** Opening Provided information block **
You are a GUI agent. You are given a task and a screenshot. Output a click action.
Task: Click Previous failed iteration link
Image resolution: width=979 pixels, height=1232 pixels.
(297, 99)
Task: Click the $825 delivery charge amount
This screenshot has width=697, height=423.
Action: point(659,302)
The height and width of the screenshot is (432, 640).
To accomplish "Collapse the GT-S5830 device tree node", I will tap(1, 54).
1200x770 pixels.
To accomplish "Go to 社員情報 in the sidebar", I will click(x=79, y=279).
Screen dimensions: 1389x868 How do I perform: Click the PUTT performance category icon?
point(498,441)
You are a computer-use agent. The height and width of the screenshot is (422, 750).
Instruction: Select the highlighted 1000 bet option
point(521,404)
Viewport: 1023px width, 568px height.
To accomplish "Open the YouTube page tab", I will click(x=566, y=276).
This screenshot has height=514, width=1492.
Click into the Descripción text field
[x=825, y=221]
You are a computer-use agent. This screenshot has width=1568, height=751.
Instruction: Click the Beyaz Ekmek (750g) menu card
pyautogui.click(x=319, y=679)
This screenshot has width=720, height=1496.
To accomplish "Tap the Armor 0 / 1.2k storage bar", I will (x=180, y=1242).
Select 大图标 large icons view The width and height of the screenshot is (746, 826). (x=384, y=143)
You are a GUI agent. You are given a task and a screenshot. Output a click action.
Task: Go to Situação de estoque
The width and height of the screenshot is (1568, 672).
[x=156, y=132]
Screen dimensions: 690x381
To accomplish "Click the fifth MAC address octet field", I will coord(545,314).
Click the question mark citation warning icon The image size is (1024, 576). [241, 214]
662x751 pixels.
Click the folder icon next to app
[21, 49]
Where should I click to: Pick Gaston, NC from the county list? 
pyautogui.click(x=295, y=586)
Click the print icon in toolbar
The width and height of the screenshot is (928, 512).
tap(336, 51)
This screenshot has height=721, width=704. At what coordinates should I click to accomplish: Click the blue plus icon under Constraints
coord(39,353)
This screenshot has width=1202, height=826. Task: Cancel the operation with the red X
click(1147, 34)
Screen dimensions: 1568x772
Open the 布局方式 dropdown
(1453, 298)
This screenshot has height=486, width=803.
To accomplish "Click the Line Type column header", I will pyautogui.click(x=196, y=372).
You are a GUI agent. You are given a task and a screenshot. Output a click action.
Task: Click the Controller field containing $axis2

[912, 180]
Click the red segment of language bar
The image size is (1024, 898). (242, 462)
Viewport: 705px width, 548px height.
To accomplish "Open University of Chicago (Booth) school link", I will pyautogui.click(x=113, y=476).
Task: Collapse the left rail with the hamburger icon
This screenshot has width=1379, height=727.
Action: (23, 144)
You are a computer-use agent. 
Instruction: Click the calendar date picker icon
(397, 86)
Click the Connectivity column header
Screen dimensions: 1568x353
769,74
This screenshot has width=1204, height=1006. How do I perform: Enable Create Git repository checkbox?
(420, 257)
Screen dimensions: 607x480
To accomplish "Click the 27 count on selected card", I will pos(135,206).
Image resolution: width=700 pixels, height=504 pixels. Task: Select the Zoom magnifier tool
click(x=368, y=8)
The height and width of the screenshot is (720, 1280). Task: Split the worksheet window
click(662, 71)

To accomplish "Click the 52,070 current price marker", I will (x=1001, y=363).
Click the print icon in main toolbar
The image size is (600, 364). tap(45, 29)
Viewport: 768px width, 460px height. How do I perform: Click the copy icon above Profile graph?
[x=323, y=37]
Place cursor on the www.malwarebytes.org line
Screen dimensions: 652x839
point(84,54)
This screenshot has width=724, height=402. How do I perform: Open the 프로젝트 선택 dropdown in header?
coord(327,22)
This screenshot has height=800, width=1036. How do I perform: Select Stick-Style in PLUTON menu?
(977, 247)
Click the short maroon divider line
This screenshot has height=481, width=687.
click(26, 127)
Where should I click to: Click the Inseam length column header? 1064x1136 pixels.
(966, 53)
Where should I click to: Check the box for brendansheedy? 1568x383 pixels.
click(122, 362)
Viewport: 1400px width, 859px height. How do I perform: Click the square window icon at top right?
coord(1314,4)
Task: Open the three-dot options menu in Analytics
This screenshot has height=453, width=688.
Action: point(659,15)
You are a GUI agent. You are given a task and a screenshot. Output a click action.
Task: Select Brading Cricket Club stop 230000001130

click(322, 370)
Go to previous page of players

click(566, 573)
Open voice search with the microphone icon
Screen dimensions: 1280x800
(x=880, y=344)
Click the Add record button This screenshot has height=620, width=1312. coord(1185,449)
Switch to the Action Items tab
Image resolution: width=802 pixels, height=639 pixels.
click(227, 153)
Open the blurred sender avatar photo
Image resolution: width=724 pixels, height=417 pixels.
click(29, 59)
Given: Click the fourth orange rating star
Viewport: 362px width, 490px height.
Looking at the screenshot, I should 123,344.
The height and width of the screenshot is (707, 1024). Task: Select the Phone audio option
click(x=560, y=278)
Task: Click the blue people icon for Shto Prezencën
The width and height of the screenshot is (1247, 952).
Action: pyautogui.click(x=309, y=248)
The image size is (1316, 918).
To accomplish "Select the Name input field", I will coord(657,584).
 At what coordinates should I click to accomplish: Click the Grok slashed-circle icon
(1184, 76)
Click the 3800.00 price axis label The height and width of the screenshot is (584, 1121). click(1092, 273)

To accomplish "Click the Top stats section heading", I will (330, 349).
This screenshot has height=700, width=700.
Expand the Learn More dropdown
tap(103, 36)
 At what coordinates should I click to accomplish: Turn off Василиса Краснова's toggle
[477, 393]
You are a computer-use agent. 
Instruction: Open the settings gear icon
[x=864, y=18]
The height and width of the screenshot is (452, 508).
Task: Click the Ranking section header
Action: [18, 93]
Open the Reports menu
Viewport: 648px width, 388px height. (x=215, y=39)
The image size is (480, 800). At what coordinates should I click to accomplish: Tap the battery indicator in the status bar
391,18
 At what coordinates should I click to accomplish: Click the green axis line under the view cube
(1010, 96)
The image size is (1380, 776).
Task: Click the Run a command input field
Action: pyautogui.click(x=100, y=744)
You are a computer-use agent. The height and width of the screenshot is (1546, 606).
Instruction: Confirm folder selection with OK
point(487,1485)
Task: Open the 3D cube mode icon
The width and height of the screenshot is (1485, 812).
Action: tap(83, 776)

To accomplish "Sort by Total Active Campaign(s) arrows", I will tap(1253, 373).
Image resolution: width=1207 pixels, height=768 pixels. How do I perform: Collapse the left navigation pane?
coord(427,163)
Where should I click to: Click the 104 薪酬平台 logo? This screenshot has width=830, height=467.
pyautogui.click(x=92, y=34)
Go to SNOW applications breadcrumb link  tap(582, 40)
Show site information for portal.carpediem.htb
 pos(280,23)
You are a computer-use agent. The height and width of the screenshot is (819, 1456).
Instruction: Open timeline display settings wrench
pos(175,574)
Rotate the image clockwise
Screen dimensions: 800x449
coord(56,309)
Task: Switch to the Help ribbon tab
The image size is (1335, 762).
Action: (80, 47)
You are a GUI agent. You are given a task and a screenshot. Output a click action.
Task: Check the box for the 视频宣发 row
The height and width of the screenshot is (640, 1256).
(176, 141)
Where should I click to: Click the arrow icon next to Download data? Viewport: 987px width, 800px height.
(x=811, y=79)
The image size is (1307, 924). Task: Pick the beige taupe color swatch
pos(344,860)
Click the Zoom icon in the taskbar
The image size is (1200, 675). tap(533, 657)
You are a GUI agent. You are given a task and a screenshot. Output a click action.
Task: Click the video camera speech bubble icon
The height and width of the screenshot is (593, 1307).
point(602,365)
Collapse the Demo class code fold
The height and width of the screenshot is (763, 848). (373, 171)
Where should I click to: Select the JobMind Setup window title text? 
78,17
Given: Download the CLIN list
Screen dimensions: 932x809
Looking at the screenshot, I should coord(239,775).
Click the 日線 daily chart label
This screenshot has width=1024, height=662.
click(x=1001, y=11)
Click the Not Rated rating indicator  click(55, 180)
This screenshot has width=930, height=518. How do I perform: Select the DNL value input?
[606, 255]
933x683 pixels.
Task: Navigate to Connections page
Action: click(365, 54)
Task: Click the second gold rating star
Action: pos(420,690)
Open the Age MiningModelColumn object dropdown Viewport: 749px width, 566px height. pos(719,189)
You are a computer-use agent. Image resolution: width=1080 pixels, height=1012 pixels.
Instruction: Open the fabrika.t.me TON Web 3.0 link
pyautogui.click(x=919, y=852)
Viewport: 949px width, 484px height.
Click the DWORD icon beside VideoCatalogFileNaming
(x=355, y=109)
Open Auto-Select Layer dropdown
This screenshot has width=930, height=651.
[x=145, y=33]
** Closing Provided information block **
### Task brief
Report how many lines in the data include the string "label", giving nothing but that number.

### Task solution
2